> Complete the following:
**A.** In the CorrectAD passage, which datasets are used to validate CorrectAD?
**B.** Extend the CorrectAD passage from its final sentence onward.

> Passage shown:
4. Closed-Loop Pipeline and Iterative Self-Correction

CorrectAD executes as an iterative agentic loop (“model $\rightarrow$ failure $\rightarrow$ generate $\rightarrow$ retrain”) and is agnostic to the specific planner architecture.

• Workflow:

1. Start with initial planner $\mathcal{F}$ and dataset $D^{\mathrm{train}}$.
2. Apply $\mathcal{F}$ to $D^{\mathrm{train}}$ to diagnose failures $D^{\mathrm{fail}}$.
3. PM-Agent transforms $D^{\mathrm{fail}}$ to multimodal requirements $R$.
4. DriveSora generates new labeled synthetic data $D^{\mathrm{gen}}$.
5. Augment $D^{\mathrm{train}}$ with $D^{\mathrm{gen}}$ and fine-tune $\mathcal{F}$.
6. Iterate until convergence (i.e., $D^{\mathrm{fail}}$ is empty or metrics stabilize).

• Pseudocode:

for iter in 1…N: D_fail = {} for x_i in D_train: y_pred = F(x_i) if collision(y_pred): D_fail.add(x_i) if D_fail.empty(): break R = PM_Agent(D_fail, D_train) D_gen = set() for r in R: x_gen = DriveSora.generate(r) D_gen.add((x_gen, annotations from r)) D_train.update(D_gen) F = finetune(F, D_train)

5. Experimental Evaluation and Metrics

CorrectAD is empirically validated on nuScenes and a large in-house dataset using multiple planners (e.g., UniAD, VAD). Key metrics include L2 displacement error (meters), collision rate (%), hit rate, and video quality scores (FID, FVD, CLIP, NDS).

> Raw data:
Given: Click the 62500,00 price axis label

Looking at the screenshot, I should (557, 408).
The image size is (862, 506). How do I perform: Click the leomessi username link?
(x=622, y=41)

> Written responses:
**A.** nuScenes and a large in-house dataset.

**B.**
Performance Results:

Model	nuScenes Avg L2 (m)	Collision Rate (%)	In-house L2 (m)	In-house Hit Rate
Baseline UniAD	1.03	0.31	0.85	0.77
AIDE	1.02	0.28	0.79	0.78
CorrectAD	0.98	0.19	0.62	0.82

CorrectAD corrects 62.5% of failure cases on nuScenes and 49.8% on the in-house set, reducing collision rates by 39% and 27% respectively. DriveSora-based generation achieves state-of-the-art video quality (e.g., FID 15.08, FVD 94.51), outperforming competing generators such as MagicDrive-V2 and Panacea when controlling for BEV layouts (Ma et al., 17 Nov 2025).

Ablation studies indicate that both DriveSora and PM-Agent are critical for maximal improvement; removing either reduces performance. Iterative application leads to additional decrements in collision rate and error, with convergent narrowing of the distribution gap (quantified by Hellinger distance).

6. System Design Analysis and Broader Implications

CorrectAD introduces a fully automated, LLM/VLM-driven self-correction paradigm for safety-critical long-tail challenges in E2E driving. The PM-Agent’s ability to structure failure analysis as a dialog and to formulate precise multimodal requirements enables high-fidelity, scenario-aligned data synthesis by DriveSora. The joint system, by being model-agnostic, is directly applicable to any E2E planner and is independent of domain-specific heuristics or human intervention.

A plausible implication is that such a closed agentic loop, which proactively diagnoses and corrects model behavior, represents a scalable methodological advance for continuous adaptation to real-world data shifts in safety domains.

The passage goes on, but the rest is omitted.